Scan the entries for "legend". Every line that holds it is to be copied.

### Saved data entries:
——————

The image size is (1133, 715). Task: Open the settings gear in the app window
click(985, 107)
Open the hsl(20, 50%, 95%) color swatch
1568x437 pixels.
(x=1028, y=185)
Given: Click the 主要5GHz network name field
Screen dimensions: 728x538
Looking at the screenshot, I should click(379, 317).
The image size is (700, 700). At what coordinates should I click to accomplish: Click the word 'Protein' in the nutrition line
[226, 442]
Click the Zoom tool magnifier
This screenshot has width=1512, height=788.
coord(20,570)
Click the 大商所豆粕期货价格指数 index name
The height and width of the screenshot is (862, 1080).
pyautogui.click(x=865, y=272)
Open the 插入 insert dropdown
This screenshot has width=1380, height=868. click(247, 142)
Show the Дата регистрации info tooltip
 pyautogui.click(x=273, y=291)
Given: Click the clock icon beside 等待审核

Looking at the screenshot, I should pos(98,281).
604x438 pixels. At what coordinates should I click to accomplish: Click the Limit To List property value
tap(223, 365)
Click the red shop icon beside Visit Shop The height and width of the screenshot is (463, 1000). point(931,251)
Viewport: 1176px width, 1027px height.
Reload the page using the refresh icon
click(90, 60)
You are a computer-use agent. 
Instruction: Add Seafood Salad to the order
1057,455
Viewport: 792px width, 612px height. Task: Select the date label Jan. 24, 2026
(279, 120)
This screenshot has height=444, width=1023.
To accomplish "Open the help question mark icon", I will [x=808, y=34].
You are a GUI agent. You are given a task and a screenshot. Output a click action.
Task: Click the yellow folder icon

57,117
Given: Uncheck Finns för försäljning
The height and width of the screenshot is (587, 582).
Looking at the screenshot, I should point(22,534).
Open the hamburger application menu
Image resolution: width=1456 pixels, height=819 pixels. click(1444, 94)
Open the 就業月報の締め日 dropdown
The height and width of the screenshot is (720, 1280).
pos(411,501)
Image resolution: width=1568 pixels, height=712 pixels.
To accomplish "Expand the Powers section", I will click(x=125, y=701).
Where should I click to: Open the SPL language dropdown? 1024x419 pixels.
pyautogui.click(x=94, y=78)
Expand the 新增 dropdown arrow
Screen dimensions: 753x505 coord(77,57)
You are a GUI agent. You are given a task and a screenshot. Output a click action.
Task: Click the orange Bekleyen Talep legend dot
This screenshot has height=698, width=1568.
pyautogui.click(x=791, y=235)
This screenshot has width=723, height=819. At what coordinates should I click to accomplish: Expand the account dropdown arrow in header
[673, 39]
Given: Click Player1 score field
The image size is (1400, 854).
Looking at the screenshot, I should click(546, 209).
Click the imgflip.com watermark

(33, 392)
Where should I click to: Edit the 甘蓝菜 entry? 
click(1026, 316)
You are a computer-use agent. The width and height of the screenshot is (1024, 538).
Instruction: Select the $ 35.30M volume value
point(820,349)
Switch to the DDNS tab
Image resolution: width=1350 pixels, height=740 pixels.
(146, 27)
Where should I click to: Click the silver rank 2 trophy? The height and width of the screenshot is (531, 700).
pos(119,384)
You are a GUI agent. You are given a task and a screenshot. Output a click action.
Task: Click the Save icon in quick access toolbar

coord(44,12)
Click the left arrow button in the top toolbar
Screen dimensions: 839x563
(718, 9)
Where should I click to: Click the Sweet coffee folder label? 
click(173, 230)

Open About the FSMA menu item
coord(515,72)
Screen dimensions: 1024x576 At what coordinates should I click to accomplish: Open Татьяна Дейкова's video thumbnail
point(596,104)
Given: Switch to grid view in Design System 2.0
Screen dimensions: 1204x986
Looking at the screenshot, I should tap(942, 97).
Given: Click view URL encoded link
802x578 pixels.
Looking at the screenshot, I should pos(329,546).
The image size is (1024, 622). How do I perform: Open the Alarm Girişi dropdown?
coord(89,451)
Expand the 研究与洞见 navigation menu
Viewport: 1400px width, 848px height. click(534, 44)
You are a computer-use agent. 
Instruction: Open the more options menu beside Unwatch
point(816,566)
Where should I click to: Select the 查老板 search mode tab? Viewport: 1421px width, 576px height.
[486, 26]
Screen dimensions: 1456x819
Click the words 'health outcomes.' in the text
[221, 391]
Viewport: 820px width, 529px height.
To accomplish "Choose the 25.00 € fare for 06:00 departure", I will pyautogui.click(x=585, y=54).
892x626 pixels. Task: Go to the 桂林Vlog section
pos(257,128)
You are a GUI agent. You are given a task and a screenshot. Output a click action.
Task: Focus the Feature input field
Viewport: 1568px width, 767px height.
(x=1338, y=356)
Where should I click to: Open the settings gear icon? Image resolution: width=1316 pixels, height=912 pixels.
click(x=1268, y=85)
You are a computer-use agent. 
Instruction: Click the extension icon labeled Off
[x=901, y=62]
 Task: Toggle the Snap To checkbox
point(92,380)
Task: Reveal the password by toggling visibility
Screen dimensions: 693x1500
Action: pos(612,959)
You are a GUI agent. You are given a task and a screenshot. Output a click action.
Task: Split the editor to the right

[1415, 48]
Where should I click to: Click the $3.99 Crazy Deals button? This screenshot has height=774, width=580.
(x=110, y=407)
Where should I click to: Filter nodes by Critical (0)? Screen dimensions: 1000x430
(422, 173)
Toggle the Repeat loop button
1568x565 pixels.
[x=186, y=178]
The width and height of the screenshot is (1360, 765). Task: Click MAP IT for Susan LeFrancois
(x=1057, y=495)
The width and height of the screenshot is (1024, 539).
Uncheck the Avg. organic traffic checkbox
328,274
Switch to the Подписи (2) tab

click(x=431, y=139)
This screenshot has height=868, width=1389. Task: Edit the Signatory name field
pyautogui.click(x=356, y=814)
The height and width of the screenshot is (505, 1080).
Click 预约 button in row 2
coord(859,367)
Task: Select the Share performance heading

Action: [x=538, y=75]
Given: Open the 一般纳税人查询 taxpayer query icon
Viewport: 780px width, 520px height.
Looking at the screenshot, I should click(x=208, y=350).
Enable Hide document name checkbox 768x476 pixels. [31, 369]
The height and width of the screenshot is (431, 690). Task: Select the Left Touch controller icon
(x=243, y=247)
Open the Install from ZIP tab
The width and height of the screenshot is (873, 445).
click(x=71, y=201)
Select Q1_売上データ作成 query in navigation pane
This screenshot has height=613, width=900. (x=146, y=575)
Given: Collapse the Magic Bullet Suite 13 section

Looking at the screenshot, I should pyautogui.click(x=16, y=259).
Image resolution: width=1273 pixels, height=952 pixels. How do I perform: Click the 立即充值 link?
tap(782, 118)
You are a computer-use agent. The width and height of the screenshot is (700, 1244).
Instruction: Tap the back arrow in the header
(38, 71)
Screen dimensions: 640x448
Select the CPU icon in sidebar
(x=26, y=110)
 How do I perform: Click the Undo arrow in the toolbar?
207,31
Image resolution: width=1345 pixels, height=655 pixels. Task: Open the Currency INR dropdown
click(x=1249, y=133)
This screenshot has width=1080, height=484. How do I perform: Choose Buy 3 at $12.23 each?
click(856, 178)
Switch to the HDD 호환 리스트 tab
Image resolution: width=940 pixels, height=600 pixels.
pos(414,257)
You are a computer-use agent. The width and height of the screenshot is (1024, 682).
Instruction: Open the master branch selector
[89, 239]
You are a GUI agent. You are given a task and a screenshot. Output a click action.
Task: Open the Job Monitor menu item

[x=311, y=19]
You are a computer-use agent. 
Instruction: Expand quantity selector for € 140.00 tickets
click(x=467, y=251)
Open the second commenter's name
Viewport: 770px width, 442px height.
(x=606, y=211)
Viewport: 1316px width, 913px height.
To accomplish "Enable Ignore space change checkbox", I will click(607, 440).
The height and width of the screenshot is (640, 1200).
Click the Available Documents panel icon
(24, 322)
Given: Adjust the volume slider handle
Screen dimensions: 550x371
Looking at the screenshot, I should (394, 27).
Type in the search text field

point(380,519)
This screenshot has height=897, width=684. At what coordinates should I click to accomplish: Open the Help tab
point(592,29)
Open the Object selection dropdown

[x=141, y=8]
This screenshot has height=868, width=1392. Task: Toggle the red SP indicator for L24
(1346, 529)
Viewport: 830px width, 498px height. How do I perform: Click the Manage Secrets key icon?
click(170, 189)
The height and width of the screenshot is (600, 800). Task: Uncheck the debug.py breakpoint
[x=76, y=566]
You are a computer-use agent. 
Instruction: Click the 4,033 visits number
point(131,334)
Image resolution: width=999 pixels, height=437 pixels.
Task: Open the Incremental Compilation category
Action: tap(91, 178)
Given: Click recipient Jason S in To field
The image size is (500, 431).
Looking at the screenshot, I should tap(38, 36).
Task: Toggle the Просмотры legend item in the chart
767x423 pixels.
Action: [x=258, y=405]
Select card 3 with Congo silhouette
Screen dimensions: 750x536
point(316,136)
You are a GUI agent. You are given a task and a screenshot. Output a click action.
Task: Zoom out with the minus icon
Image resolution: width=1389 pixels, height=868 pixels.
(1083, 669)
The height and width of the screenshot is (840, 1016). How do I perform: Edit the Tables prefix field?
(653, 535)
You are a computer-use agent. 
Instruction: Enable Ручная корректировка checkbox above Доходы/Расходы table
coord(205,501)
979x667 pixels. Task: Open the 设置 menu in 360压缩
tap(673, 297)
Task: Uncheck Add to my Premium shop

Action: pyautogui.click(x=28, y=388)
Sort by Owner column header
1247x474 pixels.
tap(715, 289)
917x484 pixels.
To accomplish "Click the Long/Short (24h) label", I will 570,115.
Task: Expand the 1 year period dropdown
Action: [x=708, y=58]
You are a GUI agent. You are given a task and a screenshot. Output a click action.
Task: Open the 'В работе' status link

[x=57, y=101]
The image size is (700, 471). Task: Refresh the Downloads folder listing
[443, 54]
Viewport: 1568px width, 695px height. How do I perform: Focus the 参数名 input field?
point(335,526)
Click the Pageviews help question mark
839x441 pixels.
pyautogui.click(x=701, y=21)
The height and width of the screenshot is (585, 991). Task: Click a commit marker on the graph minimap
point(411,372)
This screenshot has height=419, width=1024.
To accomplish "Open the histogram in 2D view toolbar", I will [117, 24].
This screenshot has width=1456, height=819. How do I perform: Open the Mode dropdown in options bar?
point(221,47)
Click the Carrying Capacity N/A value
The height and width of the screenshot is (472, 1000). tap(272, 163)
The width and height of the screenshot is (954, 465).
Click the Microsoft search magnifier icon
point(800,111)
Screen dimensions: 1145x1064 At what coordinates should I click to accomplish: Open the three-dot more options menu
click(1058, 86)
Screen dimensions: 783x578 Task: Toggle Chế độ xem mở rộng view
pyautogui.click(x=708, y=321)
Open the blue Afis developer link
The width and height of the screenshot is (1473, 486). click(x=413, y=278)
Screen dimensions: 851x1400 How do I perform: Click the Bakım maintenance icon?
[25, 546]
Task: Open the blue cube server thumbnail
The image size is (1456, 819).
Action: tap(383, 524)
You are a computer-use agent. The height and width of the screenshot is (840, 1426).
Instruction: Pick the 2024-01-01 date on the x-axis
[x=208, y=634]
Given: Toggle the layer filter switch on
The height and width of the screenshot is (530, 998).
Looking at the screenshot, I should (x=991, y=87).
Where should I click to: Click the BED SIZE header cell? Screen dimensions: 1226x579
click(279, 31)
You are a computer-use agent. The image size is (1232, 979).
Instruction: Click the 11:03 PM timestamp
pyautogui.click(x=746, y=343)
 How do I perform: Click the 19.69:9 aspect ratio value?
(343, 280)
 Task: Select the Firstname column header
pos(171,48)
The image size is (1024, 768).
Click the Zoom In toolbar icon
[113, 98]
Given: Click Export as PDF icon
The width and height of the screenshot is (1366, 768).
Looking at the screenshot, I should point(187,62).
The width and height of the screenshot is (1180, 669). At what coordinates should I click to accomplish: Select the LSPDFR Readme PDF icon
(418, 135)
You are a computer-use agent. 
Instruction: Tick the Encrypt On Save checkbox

——————

### Result of this exercise:
Task: Click the orange Bekleyen Talep legend dot
Task: Toggle the Просмотры legend item in the chart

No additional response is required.